Figure 2. Effects of dominant-negative form of Rho-kinase on cytokinesis in EL cells. (A) EL cells were transiently transfected with either pEF-BOS-myc vector (panel a), pEF-BOS-myc-COIL (panel b), or pEF-BOS-myc-RB/PH (TT) (panel c). pME18S-lacZ was cotransfected with control vector to identify the transfected cells. 72 h after the transfection, the cells were fixed and stained for β-galactosidase (panel a) and myc-tagged protein (panels b and c). (B) 72 h (open column) or 120 h (hatched column) after the transfection of plasmids encoding indicated cDNAs, the cells were fixed and stained for β-galactosidase activity. The percentage of LacZ-positive cells bearing multinuclei was scored. Data are means ± SEM of at least triplicate determinations. At least 200 cells per each sample were counted and at least three independent experiments were performed. Bar, 40 μm.

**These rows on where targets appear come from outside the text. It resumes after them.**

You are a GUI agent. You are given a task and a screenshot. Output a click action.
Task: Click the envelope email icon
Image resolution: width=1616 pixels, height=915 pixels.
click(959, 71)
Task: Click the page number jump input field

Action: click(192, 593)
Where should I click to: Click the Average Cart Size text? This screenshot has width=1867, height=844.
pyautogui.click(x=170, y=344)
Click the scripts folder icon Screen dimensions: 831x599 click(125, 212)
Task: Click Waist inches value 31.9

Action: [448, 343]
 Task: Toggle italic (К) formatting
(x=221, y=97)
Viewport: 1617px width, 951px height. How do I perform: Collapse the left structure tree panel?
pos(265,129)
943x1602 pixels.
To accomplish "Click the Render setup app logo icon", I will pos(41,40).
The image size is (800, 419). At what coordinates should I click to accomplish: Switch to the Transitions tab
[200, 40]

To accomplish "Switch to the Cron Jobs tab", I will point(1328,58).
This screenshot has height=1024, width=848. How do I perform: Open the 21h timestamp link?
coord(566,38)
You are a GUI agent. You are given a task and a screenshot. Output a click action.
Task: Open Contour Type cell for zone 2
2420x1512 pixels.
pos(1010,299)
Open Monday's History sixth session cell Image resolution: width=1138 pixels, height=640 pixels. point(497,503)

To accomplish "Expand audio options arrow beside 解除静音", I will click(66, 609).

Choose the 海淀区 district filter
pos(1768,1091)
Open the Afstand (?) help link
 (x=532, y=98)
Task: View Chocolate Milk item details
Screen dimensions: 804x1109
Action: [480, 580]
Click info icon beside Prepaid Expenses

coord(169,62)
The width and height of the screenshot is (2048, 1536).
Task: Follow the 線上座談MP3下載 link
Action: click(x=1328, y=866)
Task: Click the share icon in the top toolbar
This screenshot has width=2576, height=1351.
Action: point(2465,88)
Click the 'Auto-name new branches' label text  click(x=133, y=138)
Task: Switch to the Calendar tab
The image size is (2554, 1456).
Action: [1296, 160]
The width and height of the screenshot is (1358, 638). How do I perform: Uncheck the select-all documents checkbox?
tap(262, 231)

Figure 3. (A) Schemes showing GFAP phosphorylation sites and GFAP mutants produced in this study. Phosphorylation sites for PKA, PKC, CaMKII, cdc2 kinase, and Rho-kinase were identified in in vitro studies, whereas those for CF kinase were identified in in vivo sites. The sites are indicated by P within a circle. Note that Ser-38 of human GFAP (Reeves et al., 1989) corresponds to Ser-34 of bovine GFAP (Inagaki et al., 1996). (B) Cell cycle-dependent site-specific phosphorylation of wild-type GFAP expressed in T24 cells. The cells were immunostained by anti-GFAP antibody MO389 (top), YC10 that recognizes GFAP phosphorylation at Ser-8 (middle), or by KT13 that recognizes GFAP phosphorylation at Ser-13 (bottom). Ser-8 of GFAP was phosphorylated by cdc2 kinase at metaphase, whereas Ser-13 was phosphorylated by CF kinase in the cleavage furrow of cytokinetic cells. The antibodies pG1-T and KT34 that recognize GFAP phosphorylation at Thr-7 and Ser-38, respectively, showed that these sites are also phosphorylated by CF kinase at the cleavage furrow (data not shown). The green fluorescence represents the immunoreactions. The chromosomes were stained by PI (red fluorescence). Bar, 10 μm.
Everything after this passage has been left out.